*** Supplied records Section Begins ***

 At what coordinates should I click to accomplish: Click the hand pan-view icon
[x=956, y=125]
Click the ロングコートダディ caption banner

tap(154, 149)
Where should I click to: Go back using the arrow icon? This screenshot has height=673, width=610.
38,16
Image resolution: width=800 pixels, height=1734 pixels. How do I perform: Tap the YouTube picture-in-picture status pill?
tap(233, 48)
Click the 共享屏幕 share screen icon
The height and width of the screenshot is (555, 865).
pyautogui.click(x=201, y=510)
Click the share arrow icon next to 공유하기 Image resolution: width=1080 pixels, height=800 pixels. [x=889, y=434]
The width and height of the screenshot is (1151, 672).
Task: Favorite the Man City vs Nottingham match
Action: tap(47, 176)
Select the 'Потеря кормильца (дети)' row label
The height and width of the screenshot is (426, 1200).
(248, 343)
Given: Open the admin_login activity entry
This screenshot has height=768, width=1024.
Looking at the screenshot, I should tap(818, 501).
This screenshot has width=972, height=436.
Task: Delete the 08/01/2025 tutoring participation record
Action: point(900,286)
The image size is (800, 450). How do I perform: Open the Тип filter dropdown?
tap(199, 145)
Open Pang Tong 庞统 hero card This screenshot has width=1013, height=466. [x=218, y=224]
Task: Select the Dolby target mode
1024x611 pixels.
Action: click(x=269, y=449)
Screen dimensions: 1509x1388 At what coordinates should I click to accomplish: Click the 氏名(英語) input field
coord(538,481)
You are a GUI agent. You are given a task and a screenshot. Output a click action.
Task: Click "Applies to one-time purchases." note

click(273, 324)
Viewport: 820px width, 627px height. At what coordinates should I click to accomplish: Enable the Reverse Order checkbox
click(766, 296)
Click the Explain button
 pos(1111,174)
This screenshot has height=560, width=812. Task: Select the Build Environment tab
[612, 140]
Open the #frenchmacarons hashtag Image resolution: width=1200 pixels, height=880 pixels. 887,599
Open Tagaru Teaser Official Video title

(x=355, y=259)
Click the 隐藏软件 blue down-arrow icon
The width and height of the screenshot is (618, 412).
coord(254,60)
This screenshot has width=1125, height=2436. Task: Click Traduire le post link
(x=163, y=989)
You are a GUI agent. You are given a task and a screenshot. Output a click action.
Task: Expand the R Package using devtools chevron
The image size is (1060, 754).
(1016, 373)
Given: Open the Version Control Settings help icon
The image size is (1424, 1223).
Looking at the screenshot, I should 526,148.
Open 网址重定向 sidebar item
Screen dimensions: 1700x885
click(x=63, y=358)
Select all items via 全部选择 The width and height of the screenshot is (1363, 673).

*** Supplied records Section Ends ***

The task:
From the line holding "Open the #frenchmacarons" through the final line of the data above, copy every line exactly as written. Include nothing else.

Result of this task:
Open the #frenchmacarons hashtag Image resolution: width=1200 pixels, height=880 pixels. 887,599
Open Tagaru Teaser Official Video title

(x=355, y=259)
Click the 隐藏软件 blue down-arrow icon
The width and height of the screenshot is (618, 412).
coord(254,60)
This screenshot has width=1125, height=2436. Task: Click Traduire le post link
(x=163, y=989)
You are a GUI agent. You are given a task and a screenshot. Output a click action.
Task: Expand the R Package using devtools chevron
The image size is (1060, 754).
(1016, 373)
Given: Open the Version Control Settings help icon
The image size is (1424, 1223).
Looking at the screenshot, I should 526,148.
Open 网址重定向 sidebar item
Screen dimensions: 1700x885
click(x=63, y=358)
Select all items via 全部选择 The width and height of the screenshot is (1363, 673).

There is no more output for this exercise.